After that scare, Jackson reprised Diane Keaton’s role in the NBC show “Baby Boom” (1988), based upon the hit feature film, but the show did not have the same pull as the film and lasted only a few months. Jackson’s impressive assertiveness landed her a role in the big screen comedy “Loverboy” (1989), playing Patrick Dempsey’s mother.

In 1994, after a few more TV films, she had open-heart surgery after she discovered she was born with an ASD – Atrial Spetal Defect or a “hole in her heart.” She made a complete recovery, but was inspired to inform women of the stunning statistics – that one out of every two women die of heart disease.

A Prolific Life

In 1995, with the help of friend Rosie O’Donnell, she adopted a son, Charles Taylor – just two hours after his birth. She continued her prolific acting career as well as her philanthropic work as well. In 1999, the Israel Cancer Research Fund’s annual “Women of Action” luncheon honored Jackson for her work on behalf of preventing breast cancer and was recognized with the research fund’s Humanitarian Award. She also received recognition on behalf of her work with children and animals. In recent years, she became the spokesperson for the American Heart Association’s Power of Love fundraising campaign.

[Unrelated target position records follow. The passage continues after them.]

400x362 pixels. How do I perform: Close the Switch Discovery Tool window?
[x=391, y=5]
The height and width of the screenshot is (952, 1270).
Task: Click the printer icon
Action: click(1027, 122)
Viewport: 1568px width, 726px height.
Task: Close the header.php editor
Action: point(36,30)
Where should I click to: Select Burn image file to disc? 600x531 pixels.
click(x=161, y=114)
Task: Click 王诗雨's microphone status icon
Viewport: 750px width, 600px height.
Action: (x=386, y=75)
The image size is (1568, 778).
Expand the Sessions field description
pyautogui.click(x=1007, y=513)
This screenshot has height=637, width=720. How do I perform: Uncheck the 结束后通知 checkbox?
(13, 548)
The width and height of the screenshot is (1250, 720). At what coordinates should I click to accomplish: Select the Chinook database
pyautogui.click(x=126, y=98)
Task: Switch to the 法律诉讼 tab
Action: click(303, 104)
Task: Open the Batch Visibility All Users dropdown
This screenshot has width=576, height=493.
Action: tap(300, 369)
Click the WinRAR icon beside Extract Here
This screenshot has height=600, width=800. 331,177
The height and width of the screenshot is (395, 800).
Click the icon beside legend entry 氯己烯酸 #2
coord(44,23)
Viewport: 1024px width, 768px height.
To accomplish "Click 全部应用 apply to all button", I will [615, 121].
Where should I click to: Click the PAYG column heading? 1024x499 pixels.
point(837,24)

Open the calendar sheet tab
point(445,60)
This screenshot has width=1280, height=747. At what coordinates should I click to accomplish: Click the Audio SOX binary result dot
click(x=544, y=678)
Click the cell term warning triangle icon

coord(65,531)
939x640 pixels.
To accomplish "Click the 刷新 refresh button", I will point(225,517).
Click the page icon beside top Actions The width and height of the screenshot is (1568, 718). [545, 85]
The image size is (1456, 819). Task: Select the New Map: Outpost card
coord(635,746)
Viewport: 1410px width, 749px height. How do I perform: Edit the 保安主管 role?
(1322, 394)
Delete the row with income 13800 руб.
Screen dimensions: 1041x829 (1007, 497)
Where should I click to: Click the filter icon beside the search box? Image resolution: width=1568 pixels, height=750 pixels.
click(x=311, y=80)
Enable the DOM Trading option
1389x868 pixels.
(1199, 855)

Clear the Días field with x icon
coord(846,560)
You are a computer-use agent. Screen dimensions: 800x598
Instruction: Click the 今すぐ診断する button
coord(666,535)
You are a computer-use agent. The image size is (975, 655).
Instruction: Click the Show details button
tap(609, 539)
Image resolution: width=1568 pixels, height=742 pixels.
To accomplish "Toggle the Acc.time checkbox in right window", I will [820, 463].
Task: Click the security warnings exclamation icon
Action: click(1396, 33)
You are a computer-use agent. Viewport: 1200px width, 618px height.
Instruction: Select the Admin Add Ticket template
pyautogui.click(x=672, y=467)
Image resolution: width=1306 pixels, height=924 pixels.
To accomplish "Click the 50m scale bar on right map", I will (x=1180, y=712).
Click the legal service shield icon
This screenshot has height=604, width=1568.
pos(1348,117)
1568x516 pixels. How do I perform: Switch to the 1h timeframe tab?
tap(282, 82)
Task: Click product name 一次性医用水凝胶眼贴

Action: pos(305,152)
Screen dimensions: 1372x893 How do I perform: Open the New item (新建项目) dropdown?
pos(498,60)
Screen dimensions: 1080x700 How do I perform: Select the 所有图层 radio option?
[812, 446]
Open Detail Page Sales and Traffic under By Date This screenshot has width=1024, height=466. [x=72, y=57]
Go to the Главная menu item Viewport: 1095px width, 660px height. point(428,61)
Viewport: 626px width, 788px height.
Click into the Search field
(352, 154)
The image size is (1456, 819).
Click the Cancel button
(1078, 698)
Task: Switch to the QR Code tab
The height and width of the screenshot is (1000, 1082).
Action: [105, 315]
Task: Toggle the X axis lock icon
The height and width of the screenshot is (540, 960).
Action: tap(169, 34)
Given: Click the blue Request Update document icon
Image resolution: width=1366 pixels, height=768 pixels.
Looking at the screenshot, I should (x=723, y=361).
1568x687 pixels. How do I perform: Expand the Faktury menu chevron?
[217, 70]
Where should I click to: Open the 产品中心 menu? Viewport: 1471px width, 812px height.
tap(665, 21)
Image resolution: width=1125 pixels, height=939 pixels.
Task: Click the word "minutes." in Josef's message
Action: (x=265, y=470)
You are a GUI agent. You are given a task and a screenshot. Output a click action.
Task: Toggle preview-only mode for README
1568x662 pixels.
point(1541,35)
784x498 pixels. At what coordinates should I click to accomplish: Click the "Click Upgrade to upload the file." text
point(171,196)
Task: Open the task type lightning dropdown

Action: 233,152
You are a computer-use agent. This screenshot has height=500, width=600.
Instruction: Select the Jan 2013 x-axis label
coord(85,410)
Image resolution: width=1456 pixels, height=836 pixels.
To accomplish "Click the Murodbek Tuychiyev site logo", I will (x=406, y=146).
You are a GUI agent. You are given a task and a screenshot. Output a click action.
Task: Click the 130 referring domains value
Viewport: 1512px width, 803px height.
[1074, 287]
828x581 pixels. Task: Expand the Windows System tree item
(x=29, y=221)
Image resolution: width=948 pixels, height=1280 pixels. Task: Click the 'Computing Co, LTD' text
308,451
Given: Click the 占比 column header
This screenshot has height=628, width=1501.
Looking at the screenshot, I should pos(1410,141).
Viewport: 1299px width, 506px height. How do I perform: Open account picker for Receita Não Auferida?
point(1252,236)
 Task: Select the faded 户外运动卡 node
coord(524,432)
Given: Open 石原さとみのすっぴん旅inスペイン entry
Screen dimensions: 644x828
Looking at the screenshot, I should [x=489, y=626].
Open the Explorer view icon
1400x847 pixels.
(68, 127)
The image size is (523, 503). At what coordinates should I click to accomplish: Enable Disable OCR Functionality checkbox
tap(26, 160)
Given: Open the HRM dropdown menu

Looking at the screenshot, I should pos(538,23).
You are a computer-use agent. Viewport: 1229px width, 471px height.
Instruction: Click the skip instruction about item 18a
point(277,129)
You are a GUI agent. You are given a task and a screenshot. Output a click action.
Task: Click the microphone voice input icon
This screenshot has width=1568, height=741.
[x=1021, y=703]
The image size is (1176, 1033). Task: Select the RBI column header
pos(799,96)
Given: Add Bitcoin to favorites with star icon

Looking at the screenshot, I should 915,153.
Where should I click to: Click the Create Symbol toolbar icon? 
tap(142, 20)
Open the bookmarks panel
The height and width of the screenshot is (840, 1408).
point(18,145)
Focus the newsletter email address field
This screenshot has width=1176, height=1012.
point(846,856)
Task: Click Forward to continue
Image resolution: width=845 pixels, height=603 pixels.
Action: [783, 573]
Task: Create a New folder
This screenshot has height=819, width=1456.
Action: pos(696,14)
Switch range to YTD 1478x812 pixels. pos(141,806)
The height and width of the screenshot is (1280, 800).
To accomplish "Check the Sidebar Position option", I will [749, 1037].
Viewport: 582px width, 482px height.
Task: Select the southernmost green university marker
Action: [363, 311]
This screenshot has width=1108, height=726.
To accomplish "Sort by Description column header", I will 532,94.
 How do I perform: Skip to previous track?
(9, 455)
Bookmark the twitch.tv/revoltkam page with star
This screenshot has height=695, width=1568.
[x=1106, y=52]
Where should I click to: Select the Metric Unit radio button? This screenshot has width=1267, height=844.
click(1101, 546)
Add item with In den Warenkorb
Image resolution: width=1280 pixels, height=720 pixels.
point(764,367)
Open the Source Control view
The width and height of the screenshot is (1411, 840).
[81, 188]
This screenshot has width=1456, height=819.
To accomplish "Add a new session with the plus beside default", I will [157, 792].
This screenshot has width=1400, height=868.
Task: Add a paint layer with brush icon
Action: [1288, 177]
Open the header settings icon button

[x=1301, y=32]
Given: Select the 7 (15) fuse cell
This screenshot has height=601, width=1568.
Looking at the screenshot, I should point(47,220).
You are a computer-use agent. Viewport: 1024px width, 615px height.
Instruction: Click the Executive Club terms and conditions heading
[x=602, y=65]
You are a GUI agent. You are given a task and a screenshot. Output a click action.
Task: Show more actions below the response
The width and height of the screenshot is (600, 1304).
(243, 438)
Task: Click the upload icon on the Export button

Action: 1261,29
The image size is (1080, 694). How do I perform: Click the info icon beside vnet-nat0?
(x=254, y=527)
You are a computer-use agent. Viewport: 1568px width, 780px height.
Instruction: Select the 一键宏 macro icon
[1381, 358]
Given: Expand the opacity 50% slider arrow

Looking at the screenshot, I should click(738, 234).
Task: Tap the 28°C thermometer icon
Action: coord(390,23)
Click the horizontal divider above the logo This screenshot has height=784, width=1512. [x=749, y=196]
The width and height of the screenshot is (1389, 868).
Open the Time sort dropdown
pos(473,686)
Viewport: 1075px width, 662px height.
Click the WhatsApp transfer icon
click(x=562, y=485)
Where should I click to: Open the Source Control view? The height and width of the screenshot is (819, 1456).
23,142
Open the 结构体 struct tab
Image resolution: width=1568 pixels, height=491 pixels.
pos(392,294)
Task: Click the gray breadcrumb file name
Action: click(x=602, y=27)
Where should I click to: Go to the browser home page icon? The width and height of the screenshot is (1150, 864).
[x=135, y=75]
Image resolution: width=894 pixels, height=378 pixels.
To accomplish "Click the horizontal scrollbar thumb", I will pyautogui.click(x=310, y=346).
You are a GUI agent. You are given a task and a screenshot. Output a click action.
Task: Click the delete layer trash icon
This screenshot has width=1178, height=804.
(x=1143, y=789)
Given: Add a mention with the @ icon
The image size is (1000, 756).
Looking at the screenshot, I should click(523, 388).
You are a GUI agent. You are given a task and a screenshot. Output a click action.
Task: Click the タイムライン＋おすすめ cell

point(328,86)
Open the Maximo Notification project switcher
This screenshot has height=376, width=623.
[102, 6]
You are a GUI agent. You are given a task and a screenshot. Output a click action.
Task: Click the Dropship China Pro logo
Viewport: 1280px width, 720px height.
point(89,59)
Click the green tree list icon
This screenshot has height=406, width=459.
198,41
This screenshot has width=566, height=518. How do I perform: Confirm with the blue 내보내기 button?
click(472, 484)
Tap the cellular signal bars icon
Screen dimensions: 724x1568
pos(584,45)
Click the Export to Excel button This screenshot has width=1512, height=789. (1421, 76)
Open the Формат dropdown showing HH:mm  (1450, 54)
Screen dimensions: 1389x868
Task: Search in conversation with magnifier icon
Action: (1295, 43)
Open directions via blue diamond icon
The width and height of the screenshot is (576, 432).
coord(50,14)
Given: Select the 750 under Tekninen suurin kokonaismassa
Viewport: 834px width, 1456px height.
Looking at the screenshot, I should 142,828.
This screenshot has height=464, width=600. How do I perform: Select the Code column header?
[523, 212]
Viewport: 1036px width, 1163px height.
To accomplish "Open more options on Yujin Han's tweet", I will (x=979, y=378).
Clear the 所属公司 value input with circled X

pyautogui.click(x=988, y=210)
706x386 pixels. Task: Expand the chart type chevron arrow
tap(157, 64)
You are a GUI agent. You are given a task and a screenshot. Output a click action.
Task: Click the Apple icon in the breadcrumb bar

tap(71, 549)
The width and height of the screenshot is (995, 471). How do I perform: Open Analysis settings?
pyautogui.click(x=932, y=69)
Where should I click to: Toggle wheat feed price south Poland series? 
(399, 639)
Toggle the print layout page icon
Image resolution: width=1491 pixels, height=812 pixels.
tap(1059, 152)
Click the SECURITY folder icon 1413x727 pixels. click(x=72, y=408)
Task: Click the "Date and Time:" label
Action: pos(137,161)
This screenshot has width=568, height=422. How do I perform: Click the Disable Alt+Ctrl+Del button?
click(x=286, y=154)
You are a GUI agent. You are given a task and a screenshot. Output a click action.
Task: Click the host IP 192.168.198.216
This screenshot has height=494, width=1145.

Back on both screens, she made guest appearances on “Ally McBeal” (Fox, 1997-2002); starred in the remake of “Satan’s School for Girls” (2000), a film she had originally starred in; gave a powerful performance in the independent film “A Mother’s Testimony” (2001); did a guest voice in the animated show “The Family Guy" and appeared in the romance film No Regrets (2004) and on Larry King (2005). Her last film is the Lifetime TV drama "A Daughter's Conviction" where she co-stars with Brooke Nevin and she also made a guest appearance in the CBS action series "Criminal Minds."

For a woman never comfortable in a miniskirt or low-cut blouse, Jackson ranked at a surprisingly high #18 on FHM magazine’s “100 Sexiest Women of All Time” list. A further surprise, considering her long-standing disdain for the show that made her a pop cultural icon, Jackson reunited on stage with her fellow “Angels,” Fawcett and Smith, in tribute to Aaron Spelling, the man who made them all stars, during the 2006 Emmy Awards telecast. The potentially jaded crowd were wildly enthusiastic to see the original “Charlie’s Angels” together, with Jackson, true to form, declaring to cheers, “We’re taking the brand back!” – a not-so-subtle slam on the later film versions, starring Drew Barrymore, Cameron Diaz and Lucy Liu.

Currently Jackson lives in Los Angeles with her adopted son Charles, who also happens to be the godchild of longtime friend and Charlie's Angels costar Jaclyn Smith.